There are already national and international initiatives on the subject areas of the special interest group (eg as part of the Text Encoding Initiative). This is followed by the special interest group, in collaboration with researchers from linguistics, computational linguistics and language technology to develop solutions specifically for German-language data.
The special interest group consolidates topics, projects and discussion lines with computer linguistic, linguistic and textual technological aspects, which were treated within the framework of the DFG Network Empirical Research on Internet-based Communication (Empirikom) and for the development of methods for the processing and annotation of speech data from social media and from genres of Internet-based communication are of central importance. This includes:
anchoring the topic of “Social Media / Internet-based Communication” on the agenda of national and international standardization initiatives in the field of speech and text technology ;
the documentation of annotation guidelines, gold standards and results from projects for the adaptation of existing NLP procedures for the automatic linguistic annotation of speech data from social media and from genres of internet-based communication;
the creation of standardized components for the automatic processing of voice data from social media and from genres of internet-based communication, eg in cooperation with the development teams of Apache UIMA and the DKPro framework; it is planned to develop the components in the UIMA standard and make them freely available as part of DKPro;
the documentation of rights issues relating to the collection, annotation and provision of voice data from the treated genres in Corpora and their use for the purposes of empirical speech analysis and in the field of speech technology;
the establishment of a network of researchers who deal with the issues dealt with in the AK at home and abroad (based on existing contacts and cooperations).

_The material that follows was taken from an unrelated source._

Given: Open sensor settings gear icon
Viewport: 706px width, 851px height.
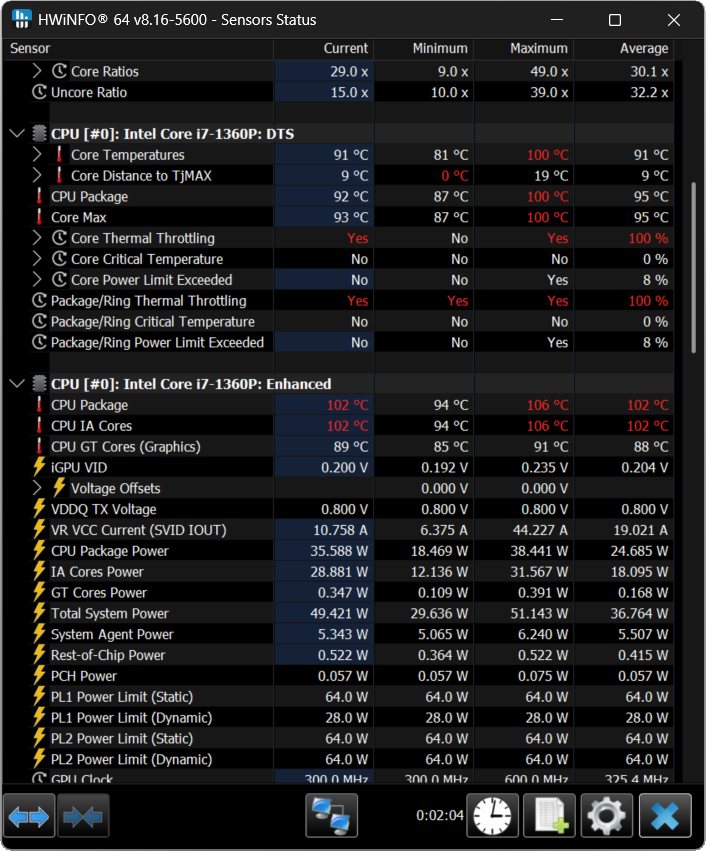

Regular workshops on changing key topics, exchange via a mailing list and a digital newsletter as well as documentation of current projects and events related to the topics of the AK on the GSCL website are planned.
- Workshop of the AK as part of the KONVENS 2014: “NLP 4 CMC: Natural Language Processing for Computer-Mediated Communication / Social Media”
- University of Hildesheim, October 6, 2014
- Website for the workshop and call for papers: sites.google.com/site/nlp4cmc
- Workshop “Social Media Corpora for the eHumanities: Standards, Challenges, and Perspectives”
- [TU Dortmund, 20./21. February 2014](](https://sites.google.com/view/empirikom/aktivit%C3%A4ten/7-tagung-2014)
The workshop focuses on topics that have been the focal points of the DFG’s network “Empirical Research in Internet-based Communication” over the past three and a half years: Am Examples of corpus projects from Germany, France, the Netherlands, Italy and Switzerland will address questions of the linguistic description of language use in social media as well as corpus and computer linguistic aspects of the construction, annotation and processing of corpora to language on the Internet and in social media.
Networking and cooperation
The AK uses existing contacts and cooperations from the DFG Network Empirical Research on Internet-based Communication as well as the development team of Apache UIMA and the DKPro Framework.
For the area of development and standardization of representation schemes, a close collaboration with the Special Interest Group Computer-Mediated Communication is planned as part of the Text Encoding Initiative (TEI).
For the adaptation of German language data tags to the specificities of the treated genres, the AK cooperates with the special interest group on the revision of the Stuttgart-Tübingen-Tagset (STTS).
Existing contacts with comparable networks in other European countries (e.g. the French Nouvelles formes de communication (Nouv-com)) and projects from the Building and Annotating Corpora of Computer-Mediated Communication will be further developed within the framework of the AK. Among other things, joint workshops are planned to discuss issues of processing and annotating data from social media and from internet-based communication genres for different languages.